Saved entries
::::::::::

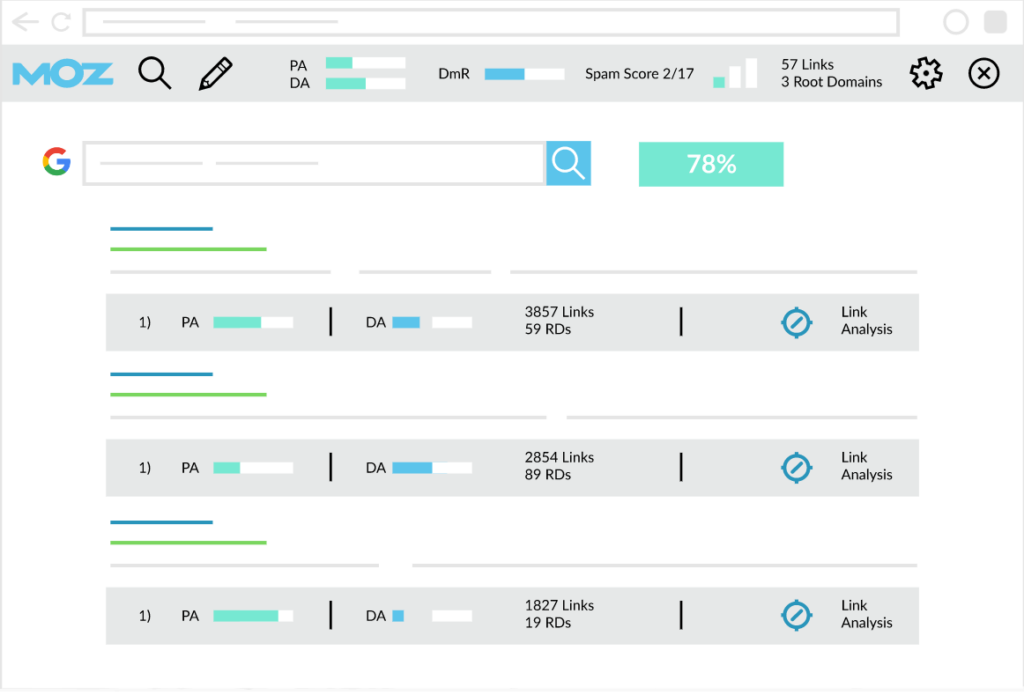Open Moz extension settings with the gear icon
The image size is (1024, 695).
925,73
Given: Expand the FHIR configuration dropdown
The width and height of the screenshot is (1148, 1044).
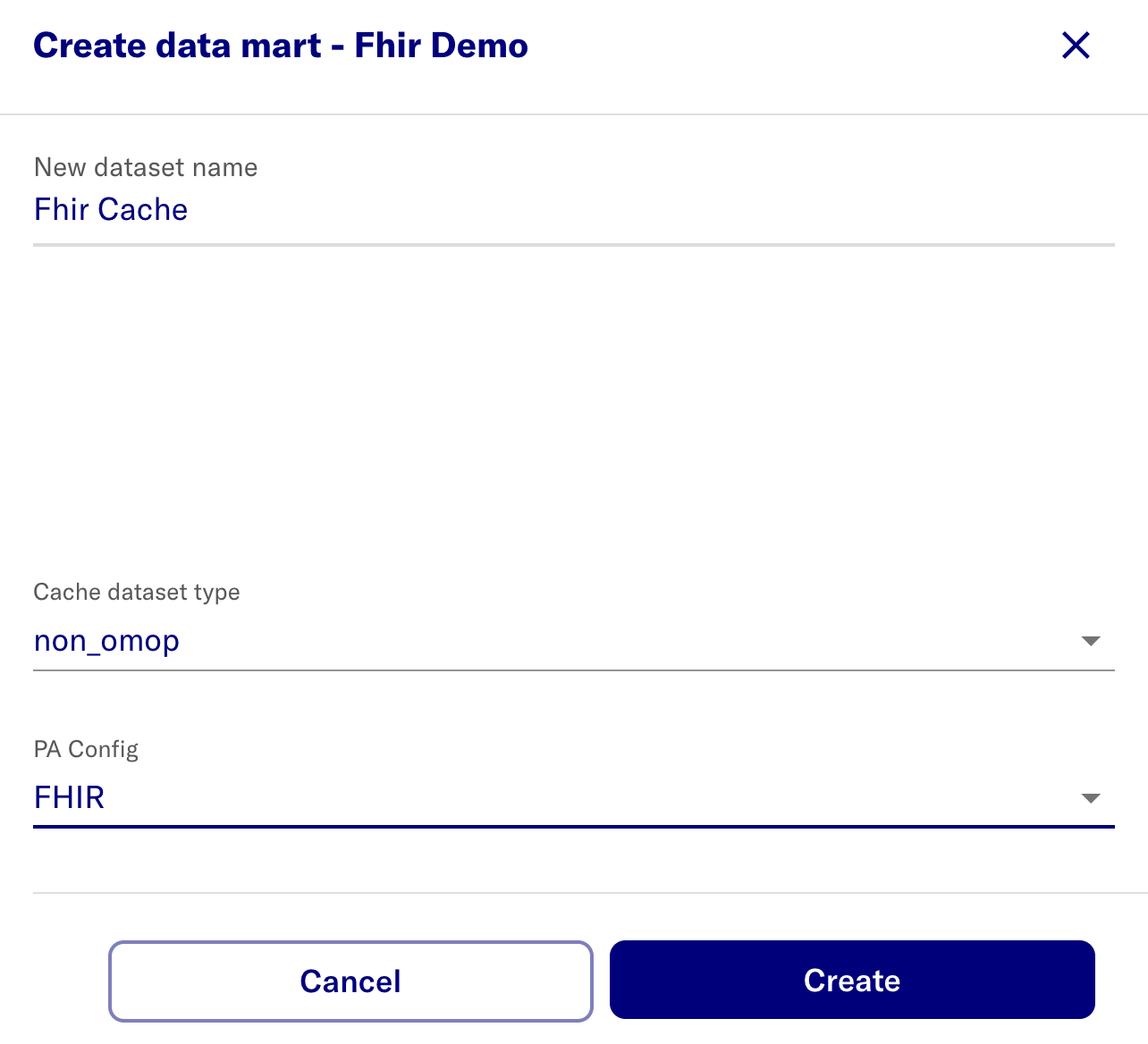Looking at the screenshot, I should point(1091,797).
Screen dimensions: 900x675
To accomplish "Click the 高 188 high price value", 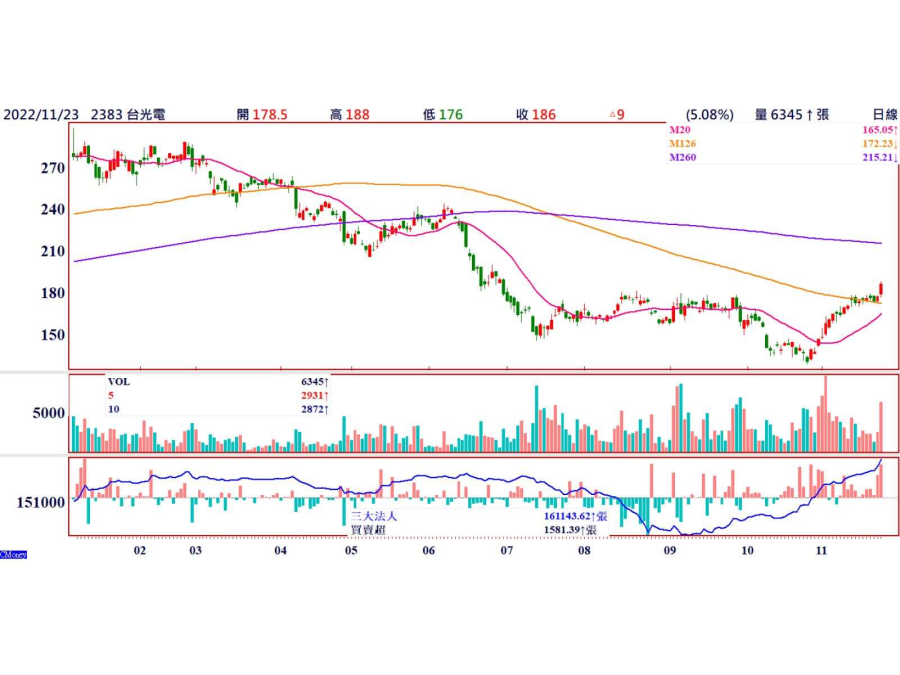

::::::::::

**TASK:** With the pictures left out, copy exactly the lines from the one containing "Given: Expand the FHIR configuration dropdown" through the last line of the data.

**EXERCISE SOLUTION:**
Given: Expand the FHIR configuration dropdown
The width and height of the screenshot is (1148, 1044).
Looking at the screenshot, I should point(1091,797).
Screen dimensions: 900x675
To accomplish "Click the 高 188 high price value", 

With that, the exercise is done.